**Problem**
Could you copy every line below word for word, leaving the pictures out of your answer?

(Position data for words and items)
——————

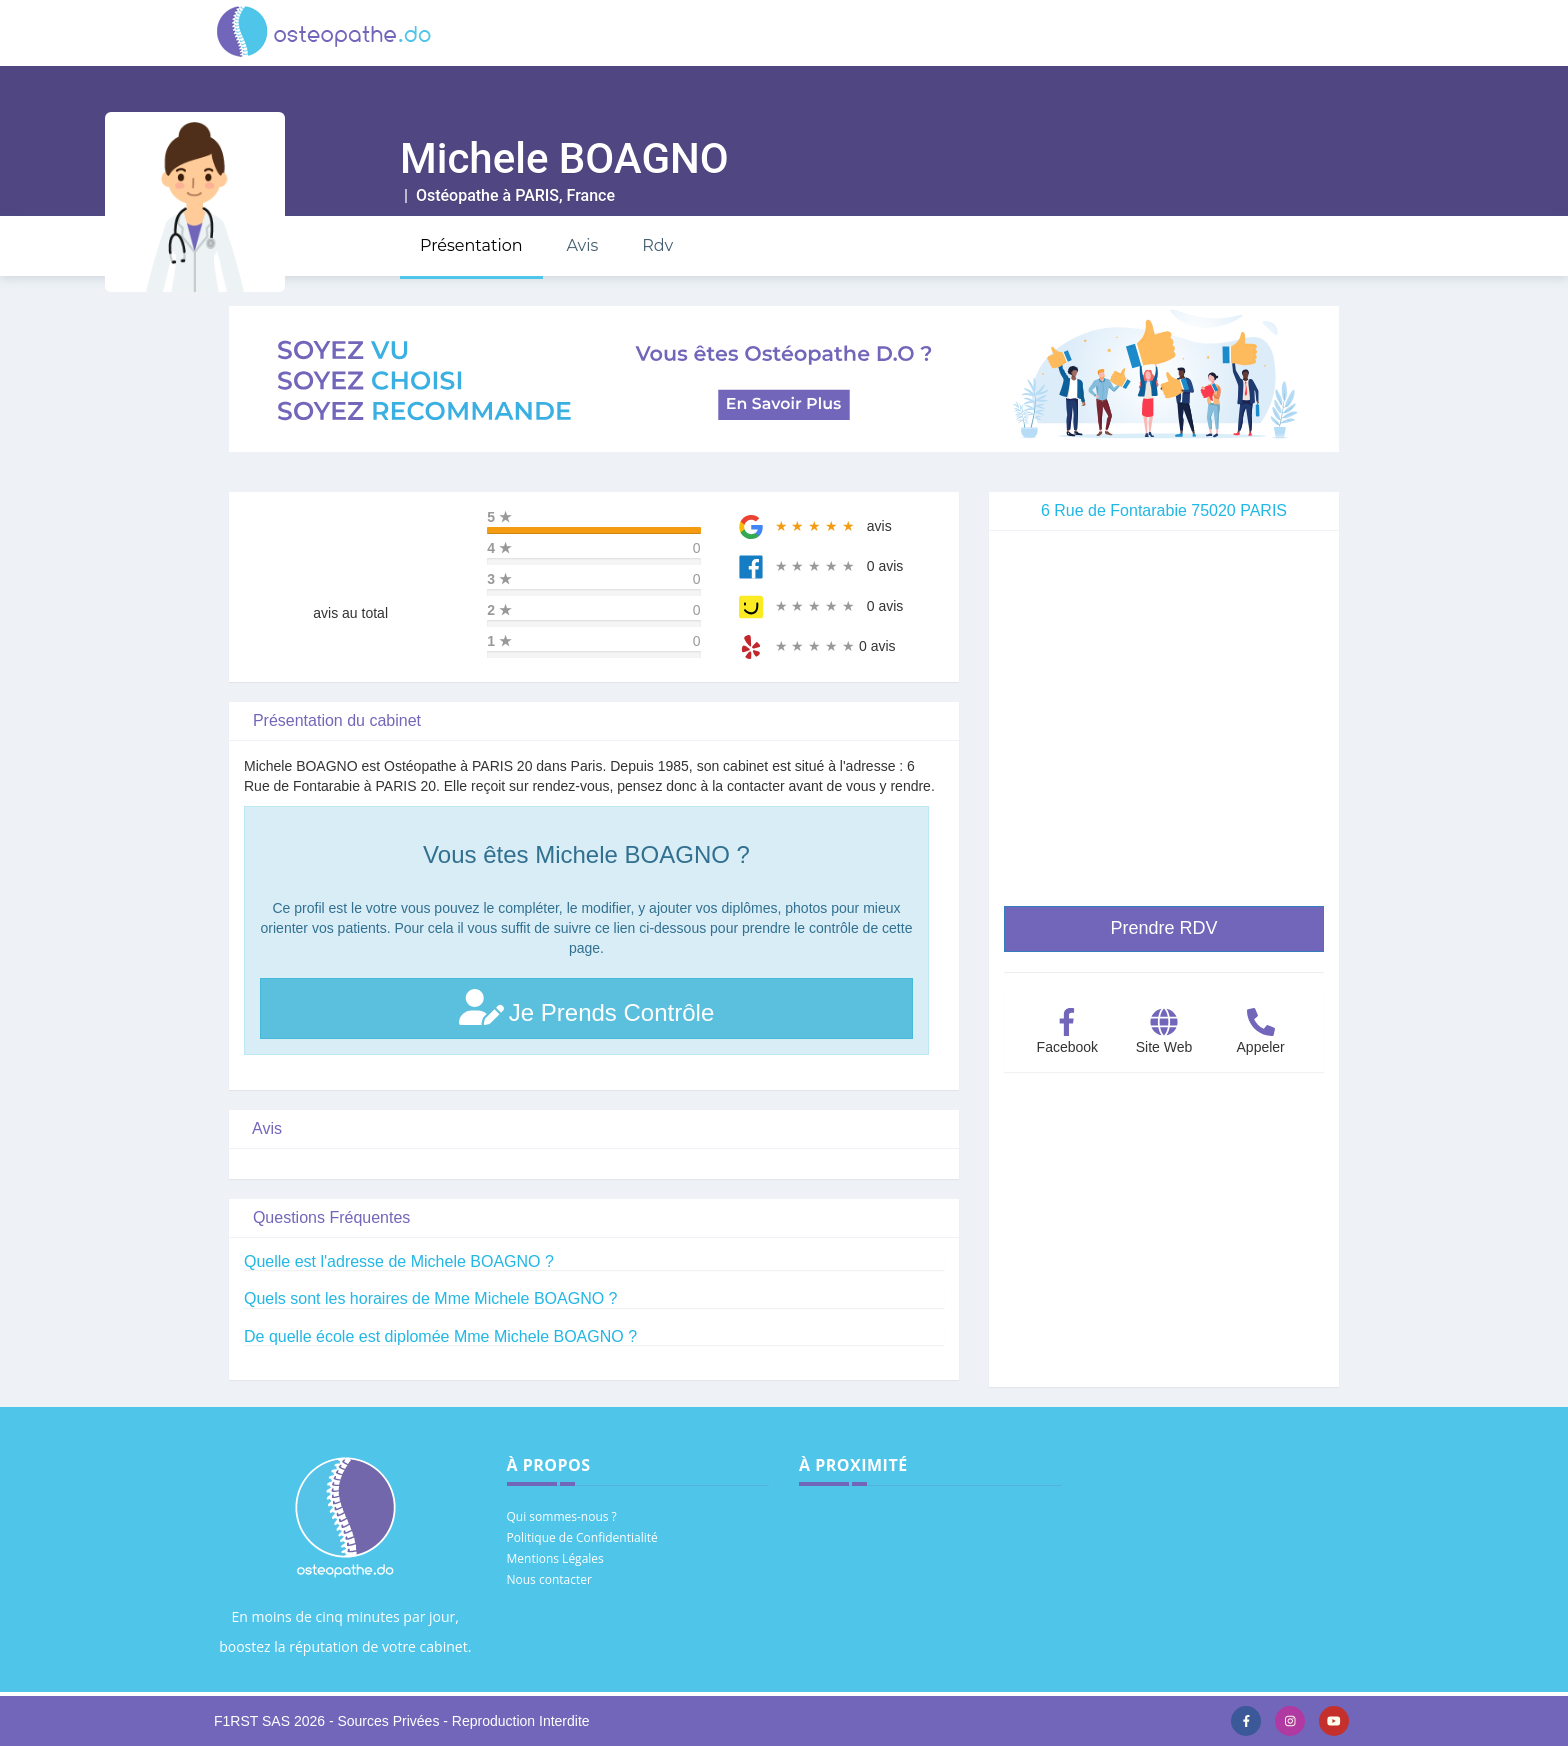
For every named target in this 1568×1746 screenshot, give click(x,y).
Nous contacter (549, 1579)
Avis (582, 245)
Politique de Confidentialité (582, 1537)
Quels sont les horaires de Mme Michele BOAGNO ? (430, 1298)
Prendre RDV (1163, 928)
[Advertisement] (1164, 1247)
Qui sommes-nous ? (562, 1516)
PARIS (537, 195)
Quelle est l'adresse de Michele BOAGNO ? (399, 1261)
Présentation (471, 245)
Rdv (657, 245)
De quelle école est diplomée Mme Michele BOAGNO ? (440, 1336)
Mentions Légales (555, 1558)
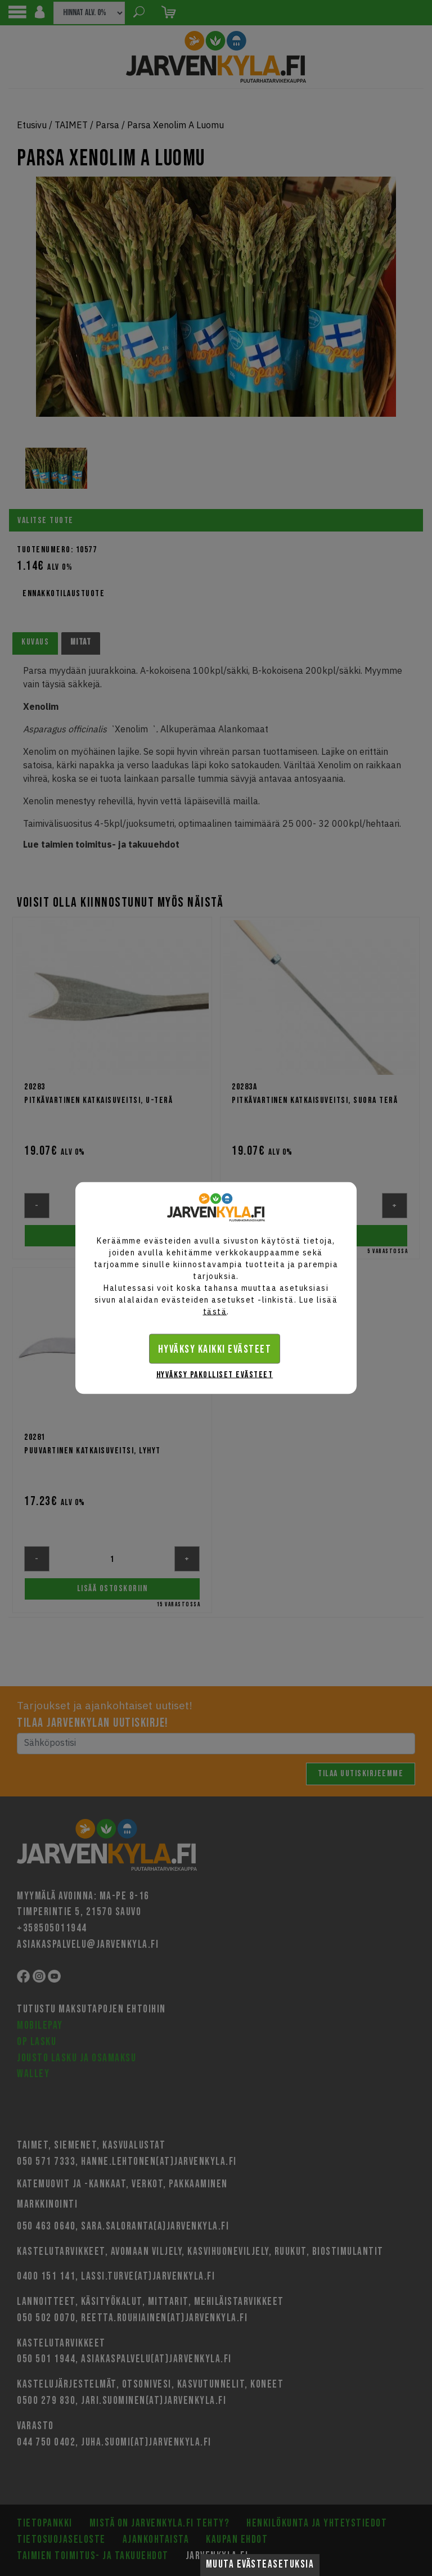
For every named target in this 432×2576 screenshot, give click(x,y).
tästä (215, 1312)
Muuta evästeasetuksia (260, 2564)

——————

**Correct output**
For every named target in this 1568×1746 screenshot, give click(x,y).
Nous contacter (549, 1579)
Avis (582, 245)
Politique de Confidentialité (582, 1537)
Quels sont les horaires de Mme Michele BOAGNO ? (430, 1298)
Prendre RDV (1163, 928)
[Advertisement] (1164, 1247)
Qui sommes-nous ? (562, 1516)
PARIS (537, 195)
Quelle est l'adresse de Michele BOAGNO ? (399, 1261)
Présentation (471, 245)
Rdv (657, 245)
De quelle école est diplomée Mme Michele BOAGNO ? (440, 1336)
Mentions Légales (555, 1558)
For every named target in this 432×2576 screenshot, give click(x,y).
tästä (215, 1312)
Muuta evästeasetuksia (260, 2564)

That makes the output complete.